Requirement =
Go through the entries and copy every one exactly.

Records shown =
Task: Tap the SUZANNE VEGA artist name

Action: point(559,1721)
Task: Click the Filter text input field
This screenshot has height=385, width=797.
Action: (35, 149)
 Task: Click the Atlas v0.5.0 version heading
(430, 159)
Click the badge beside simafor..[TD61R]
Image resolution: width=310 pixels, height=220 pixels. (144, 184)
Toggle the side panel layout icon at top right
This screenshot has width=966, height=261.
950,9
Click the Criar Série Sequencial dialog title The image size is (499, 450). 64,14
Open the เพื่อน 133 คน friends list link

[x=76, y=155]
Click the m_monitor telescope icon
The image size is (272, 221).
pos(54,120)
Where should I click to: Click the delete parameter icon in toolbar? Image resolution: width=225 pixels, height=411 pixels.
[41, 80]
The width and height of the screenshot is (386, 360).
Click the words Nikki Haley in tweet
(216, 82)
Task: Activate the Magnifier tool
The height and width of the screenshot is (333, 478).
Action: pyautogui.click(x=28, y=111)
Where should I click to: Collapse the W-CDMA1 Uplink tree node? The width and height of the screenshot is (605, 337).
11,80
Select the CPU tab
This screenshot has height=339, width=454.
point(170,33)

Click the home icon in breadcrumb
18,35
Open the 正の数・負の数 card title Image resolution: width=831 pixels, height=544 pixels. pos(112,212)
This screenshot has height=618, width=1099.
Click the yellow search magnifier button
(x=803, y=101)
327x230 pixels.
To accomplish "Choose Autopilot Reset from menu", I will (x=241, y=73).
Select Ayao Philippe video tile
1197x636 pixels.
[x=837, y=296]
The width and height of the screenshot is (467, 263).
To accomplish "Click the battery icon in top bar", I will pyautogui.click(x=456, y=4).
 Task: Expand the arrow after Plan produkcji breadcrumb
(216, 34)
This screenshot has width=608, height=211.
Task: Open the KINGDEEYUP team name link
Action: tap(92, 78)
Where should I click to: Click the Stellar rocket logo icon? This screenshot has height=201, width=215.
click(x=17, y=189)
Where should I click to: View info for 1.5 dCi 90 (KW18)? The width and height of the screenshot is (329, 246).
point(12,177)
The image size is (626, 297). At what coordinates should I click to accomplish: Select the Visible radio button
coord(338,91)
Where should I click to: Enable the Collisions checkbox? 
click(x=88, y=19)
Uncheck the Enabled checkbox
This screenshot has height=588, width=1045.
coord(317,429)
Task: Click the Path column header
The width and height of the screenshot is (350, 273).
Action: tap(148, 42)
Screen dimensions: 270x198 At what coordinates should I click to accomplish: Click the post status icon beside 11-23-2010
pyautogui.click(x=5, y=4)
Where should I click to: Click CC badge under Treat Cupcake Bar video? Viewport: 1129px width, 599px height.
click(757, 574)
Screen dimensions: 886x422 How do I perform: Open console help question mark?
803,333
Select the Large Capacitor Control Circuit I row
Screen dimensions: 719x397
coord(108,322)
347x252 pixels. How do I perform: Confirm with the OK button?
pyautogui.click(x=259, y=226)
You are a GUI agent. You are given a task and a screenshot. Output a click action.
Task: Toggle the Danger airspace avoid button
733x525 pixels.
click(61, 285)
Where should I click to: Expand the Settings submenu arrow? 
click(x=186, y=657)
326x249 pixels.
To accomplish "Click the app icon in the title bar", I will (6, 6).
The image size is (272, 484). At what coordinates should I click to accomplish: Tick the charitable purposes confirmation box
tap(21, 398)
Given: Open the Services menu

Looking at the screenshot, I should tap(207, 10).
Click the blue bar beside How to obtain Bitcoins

Result of this exercise =
Task: Tap the SUZANNE VEGA artist name

Action: point(559,1721)
Task: Click the Filter text input field
This screenshot has height=385, width=797.
Action: (35, 149)
 Task: Click the Atlas v0.5.0 version heading
(430, 159)
Click the badge beside simafor..[TD61R]
Image resolution: width=310 pixels, height=220 pixels. (144, 184)
Toggle the side panel layout icon at top right
This screenshot has width=966, height=261.
950,9
Click the Criar Série Sequencial dialog title The image size is (499, 450). 64,14
Open the เพื่อน 133 คน friends list link

[x=76, y=155]
Click the m_monitor telescope icon
The image size is (272, 221).
pos(54,120)
Where should I click to: Click the delete parameter icon in toolbar? Image resolution: width=225 pixels, height=411 pixels.
[41, 80]
The width and height of the screenshot is (386, 360).
Click the words Nikki Haley in tweet
(216, 82)
Task: Activate the Magnifier tool
The height and width of the screenshot is (333, 478).
Action: pyautogui.click(x=28, y=111)
Where should I click to: Collapse the W-CDMA1 Uplink tree node? The width and height of the screenshot is (605, 337).
11,80
Select the CPU tab
This screenshot has height=339, width=454.
point(170,33)

Click the home icon in breadcrumb
18,35
Open the 正の数・負の数 card title Image resolution: width=831 pixels, height=544 pixels. pos(112,212)
This screenshot has height=618, width=1099.
Click the yellow search magnifier button
(x=803, y=101)
327x230 pixels.
To accomplish "Choose Autopilot Reset from menu", I will (x=241, y=73).
Select Ayao Philippe video tile
1197x636 pixels.
[x=837, y=296]
The width and height of the screenshot is (467, 263).
To accomplish "Click the battery icon in top bar", I will pyautogui.click(x=456, y=4).
 Task: Expand the arrow after Plan produkcji breadcrumb
(216, 34)
This screenshot has width=608, height=211.
Task: Open the KINGDEEYUP team name link
Action: tap(92, 78)
Where should I click to: Click the Stellar rocket logo icon? This screenshot has height=201, width=215.
click(x=17, y=189)
Where should I click to: View info for 1.5 dCi 90 (KW18)? The width and height of the screenshot is (329, 246).
point(12,177)
The image size is (626, 297). At what coordinates should I click to accomplish: Select the Visible radio button
coord(338,91)
Where should I click to: Enable the Collisions checkbox? 
click(x=88, y=19)
Uncheck the Enabled checkbox
This screenshot has height=588, width=1045.
coord(317,429)
Task: Click the Path column header
The width and height of the screenshot is (350, 273).
Action: tap(148, 42)
Screen dimensions: 270x198 At what coordinates should I click to accomplish: Click the post status icon beside 11-23-2010
pyautogui.click(x=5, y=4)
Where should I click to: Click CC badge under Treat Cupcake Bar video? Viewport: 1129px width, 599px height.
click(757, 574)
Screen dimensions: 886x422 How do I perform: Open console help question mark?
803,333
Select the Large Capacitor Control Circuit I row
Screen dimensions: 719x397
coord(108,322)
347x252 pixels. How do I perform: Confirm with the OK button?
pyautogui.click(x=259, y=226)
You are a GUI agent. You are given a task and a screenshot. Output a click action.
Task: Toggle the Danger airspace avoid button
733x525 pixels.
click(61, 285)
Where should I click to: Expand the Settings submenu arrow? 
click(x=186, y=657)
326x249 pixels.
To accomplish "Click the app icon in the title bar", I will (6, 6).
The image size is (272, 484). At what coordinates should I click to accomplish: Tick the charitable purposes confirmation box
tap(21, 398)
Given: Open the Services menu

Looking at the screenshot, I should tap(207, 10).
Click the blue bar beside How to obtain Bitcoins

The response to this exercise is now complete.